**ASSIGNMENT:**
Repeat precisely the line in which "You are a computer-use agent." occurs and all lines that follow it in the entries below. Pictures must be omitted.

**INPUT:**
============
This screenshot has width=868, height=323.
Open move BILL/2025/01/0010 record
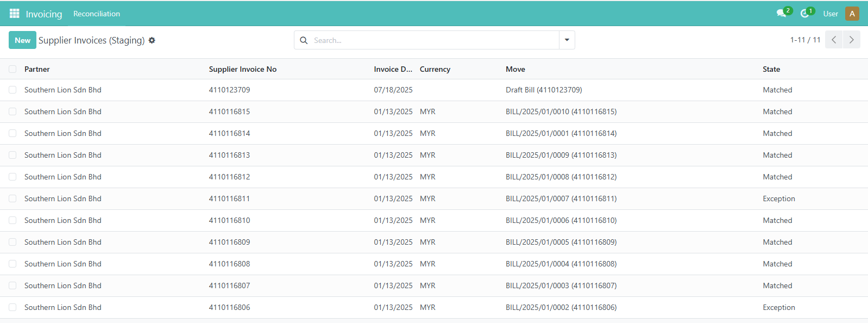[x=561, y=111]
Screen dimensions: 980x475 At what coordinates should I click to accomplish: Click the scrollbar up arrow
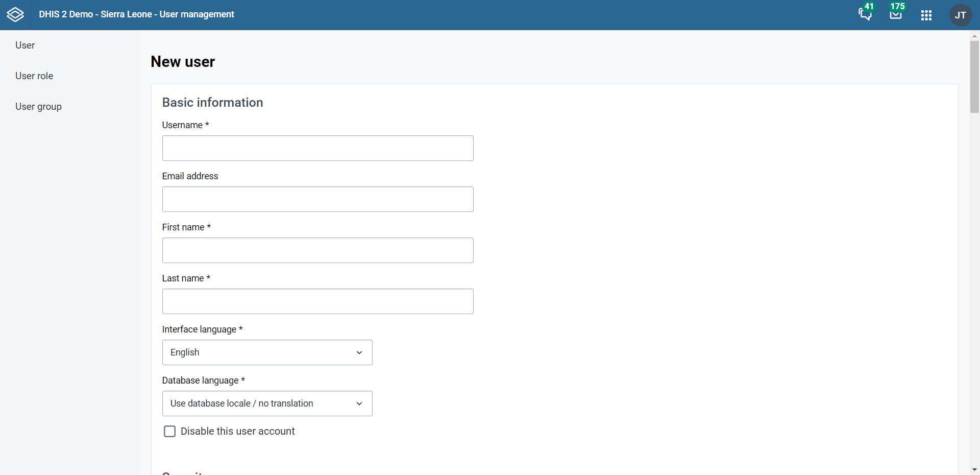[x=974, y=36]
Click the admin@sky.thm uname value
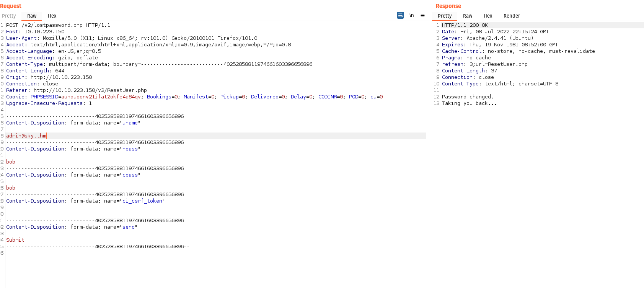644x288 pixels. [26, 136]
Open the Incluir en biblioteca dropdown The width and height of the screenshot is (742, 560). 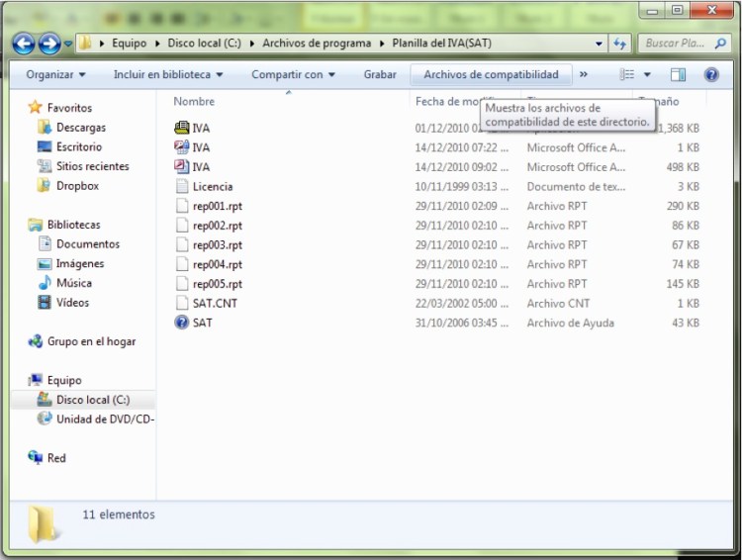[167, 74]

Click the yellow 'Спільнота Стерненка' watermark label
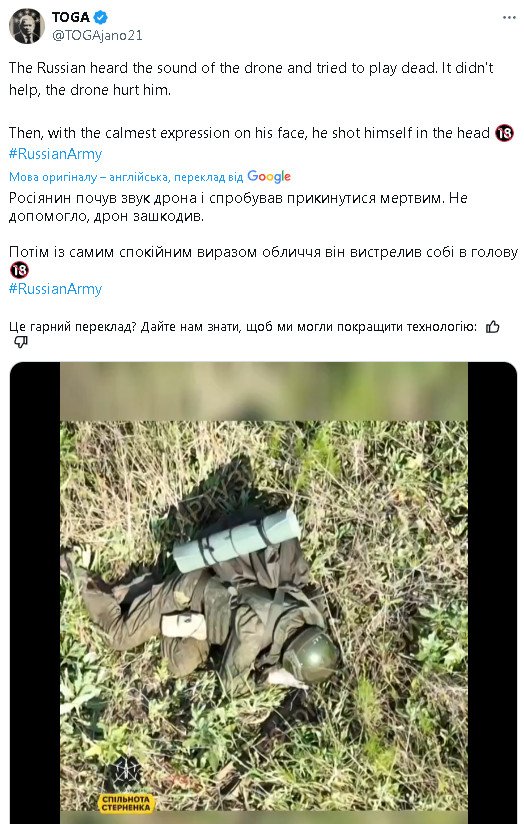[x=126, y=804]
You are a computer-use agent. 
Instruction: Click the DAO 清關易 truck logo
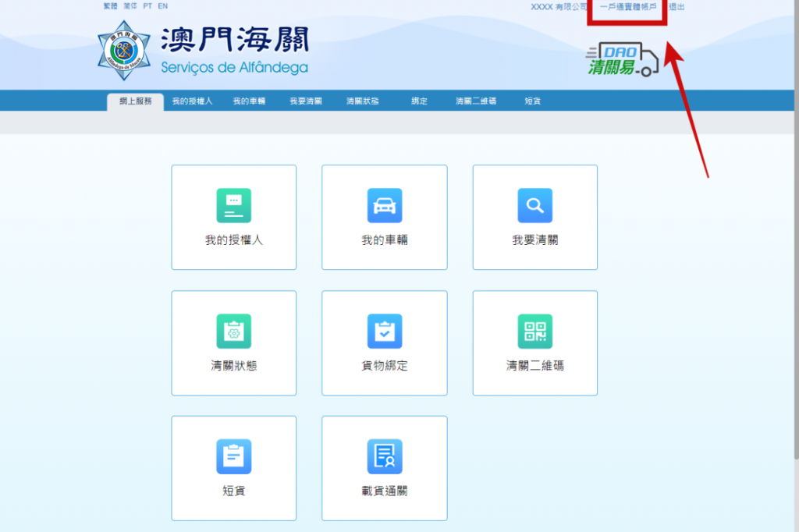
============
**RESPONSE TO THIS TASK:**
You are a computer-use agent. 
Instruction: Click the DAO 清關易 truck logo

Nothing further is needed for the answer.